Two-Stage Randomization for counting process outcomes 
========================================================

Specify rate models of $N_1(t)$. 

   - survival data
   - competing risks, cause specific hazards. 
   - recurrent events data


Under simple randomization we can estimate the rate Cox model  

  - \(  \lambda_0(t) \exp(A_0 \beta_0) \) 

Under two-stage randomization we can estimate the rate Cox model 

  - \( \lambda_0(t) \exp(A_0 \beta_0 + A_1(t) \beta_1 ) \) 


Starting point is that Cox's partial likelihood score can be used for estimating parameters
 \begin{align*}
   U(\beta) & = \int (A(t) - e(t)) dN_1(t)
 \end{align*}
 where $A(t)$ is the combined treatments over time. 

  - the solution will converge to $\beta^*$ the Struthers-Kalbfleisch solution of the score and will have robust standard errors Lin-Wei. 

 The estimator can be agumented in different ways using additional covariates at the time of randomization and a censoring augmentation. 
 The solved estimating eqution is 
 \begin{align*}
 \sum_i   U_i - AUG_0 - AUG_1 + AUG_C   = 0 
 \end{align*}
 using the covariates from augmentR0 to augment with 
 \begin{align*}
 AUG_0 = ( A_0 - \pi_0(X_0) ) X_0 \gamma_0
 \end{align*}
 where possibly $P(A_0=1|X_0)=\pi_0(X_0)$ but does not depend on covariates under randomization, 
 and furhter using the covariates from augmentR1, to augment with R indiciating that the
 randomization takes place or not,
 \begin{align*}
 AUG_1 = R ( A_1 - \pi_1(X_1))  X_1 \gamma_1
 \end{align*}
 and  the dynamic censoring augmenting  
 \begin{align*}
  AUG_C =  \int_0^t \gamma_c(s)^T (e(s) - \bar e(s))  \frac{1}{G_c(s) } dM_c(s) 
 \end{align*}
 where $\gamma_c(s)$ is chosen to minimize the variance given the dynamic covariates specified by augmentC.

The propensity score models are always estimated unless it is requested to use some fixed number $\pi_0=1/2$ for example, but
always better to be adaptive and estimate $\pi_0$. Also $\gamma_0$ and $\gamma_1$ are estimated to reduce variance of $U_i$.

- **Dataset entries**:
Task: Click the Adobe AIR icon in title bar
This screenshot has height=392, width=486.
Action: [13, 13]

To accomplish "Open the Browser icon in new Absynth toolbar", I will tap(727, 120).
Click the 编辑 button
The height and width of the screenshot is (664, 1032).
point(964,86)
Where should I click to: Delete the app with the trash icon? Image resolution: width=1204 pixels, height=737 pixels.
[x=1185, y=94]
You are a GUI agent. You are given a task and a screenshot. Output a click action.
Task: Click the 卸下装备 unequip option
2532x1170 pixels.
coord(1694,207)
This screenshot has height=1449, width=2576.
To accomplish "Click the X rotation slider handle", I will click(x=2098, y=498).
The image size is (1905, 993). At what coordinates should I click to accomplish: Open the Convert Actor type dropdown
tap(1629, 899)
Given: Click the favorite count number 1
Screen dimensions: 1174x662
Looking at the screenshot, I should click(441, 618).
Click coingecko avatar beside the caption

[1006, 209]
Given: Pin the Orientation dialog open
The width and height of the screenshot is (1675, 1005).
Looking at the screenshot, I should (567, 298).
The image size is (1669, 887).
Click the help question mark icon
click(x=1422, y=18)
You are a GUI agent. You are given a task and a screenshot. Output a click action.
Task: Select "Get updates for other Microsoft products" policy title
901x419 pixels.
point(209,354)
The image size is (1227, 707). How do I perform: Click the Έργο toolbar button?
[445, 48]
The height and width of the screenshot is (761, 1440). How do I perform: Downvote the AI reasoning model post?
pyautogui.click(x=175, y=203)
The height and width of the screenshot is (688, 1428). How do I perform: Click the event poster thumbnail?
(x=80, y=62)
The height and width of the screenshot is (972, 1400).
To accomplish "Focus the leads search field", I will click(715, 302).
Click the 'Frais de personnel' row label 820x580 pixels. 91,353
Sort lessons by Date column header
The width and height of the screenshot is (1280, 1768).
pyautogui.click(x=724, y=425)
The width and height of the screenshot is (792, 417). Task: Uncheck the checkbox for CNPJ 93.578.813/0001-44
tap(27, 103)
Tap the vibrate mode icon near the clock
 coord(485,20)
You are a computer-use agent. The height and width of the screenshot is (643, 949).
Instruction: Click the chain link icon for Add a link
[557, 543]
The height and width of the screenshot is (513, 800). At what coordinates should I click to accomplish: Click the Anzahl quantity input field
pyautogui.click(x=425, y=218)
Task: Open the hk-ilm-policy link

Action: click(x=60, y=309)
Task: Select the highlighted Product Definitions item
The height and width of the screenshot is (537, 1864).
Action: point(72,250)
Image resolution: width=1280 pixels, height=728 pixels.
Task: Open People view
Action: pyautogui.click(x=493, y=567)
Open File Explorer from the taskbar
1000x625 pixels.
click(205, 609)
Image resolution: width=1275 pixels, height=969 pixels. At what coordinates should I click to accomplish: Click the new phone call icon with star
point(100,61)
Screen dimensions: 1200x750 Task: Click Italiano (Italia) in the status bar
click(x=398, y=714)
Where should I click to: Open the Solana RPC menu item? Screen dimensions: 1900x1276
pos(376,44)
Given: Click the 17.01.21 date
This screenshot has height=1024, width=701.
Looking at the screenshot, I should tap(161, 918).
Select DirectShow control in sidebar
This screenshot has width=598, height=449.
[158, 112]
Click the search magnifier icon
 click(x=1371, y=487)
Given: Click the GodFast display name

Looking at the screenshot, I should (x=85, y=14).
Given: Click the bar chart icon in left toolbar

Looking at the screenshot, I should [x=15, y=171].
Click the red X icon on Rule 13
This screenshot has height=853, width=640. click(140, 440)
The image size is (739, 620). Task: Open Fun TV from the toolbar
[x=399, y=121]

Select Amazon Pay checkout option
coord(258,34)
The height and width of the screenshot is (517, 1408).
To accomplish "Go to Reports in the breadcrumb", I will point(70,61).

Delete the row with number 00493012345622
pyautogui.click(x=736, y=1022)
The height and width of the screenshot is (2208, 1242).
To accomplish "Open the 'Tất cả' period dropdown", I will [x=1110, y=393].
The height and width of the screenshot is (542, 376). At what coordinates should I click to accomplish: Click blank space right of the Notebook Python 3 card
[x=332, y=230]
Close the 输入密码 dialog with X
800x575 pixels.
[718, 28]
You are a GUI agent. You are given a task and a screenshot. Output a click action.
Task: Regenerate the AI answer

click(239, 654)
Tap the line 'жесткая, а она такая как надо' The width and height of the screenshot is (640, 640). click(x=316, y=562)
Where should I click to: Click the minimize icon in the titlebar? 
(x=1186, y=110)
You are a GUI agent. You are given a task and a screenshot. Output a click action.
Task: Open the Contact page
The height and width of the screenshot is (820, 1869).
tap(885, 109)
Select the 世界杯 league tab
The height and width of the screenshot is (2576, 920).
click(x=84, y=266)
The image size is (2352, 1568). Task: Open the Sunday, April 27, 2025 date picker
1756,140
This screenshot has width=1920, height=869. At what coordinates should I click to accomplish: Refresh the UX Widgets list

- **Exercise goal**: Reproduce word for word the part of the two-stage randomization text above that begins at the words "Under two-stage randomization" and ends after the words "a censoring augmentation.".

- **Answer**:
Under two-stage randomization we can estimate the rate Cox model 

  - \( \lambda_0(t) \exp(A_0 \beta_0 + A_1(t) \beta_1 ) \) 


Starting point is that Cox's partial likelihood score can be used for estimating parameters
 \begin{align*}
   U(\beta) & = \int (A(t) - e(t)) dN_1(t)
 \end{align*}
 where $A(t)$ is the combined treatments over time. 

  - the solution will converge to $\beta^*$ the Struthers-Kalbfleisch solution of the score and will have robust standard errors Lin-Wei. 

 The estimator can be agumented in different ways using additional covariates at the time of randomization and a censoring augmentation.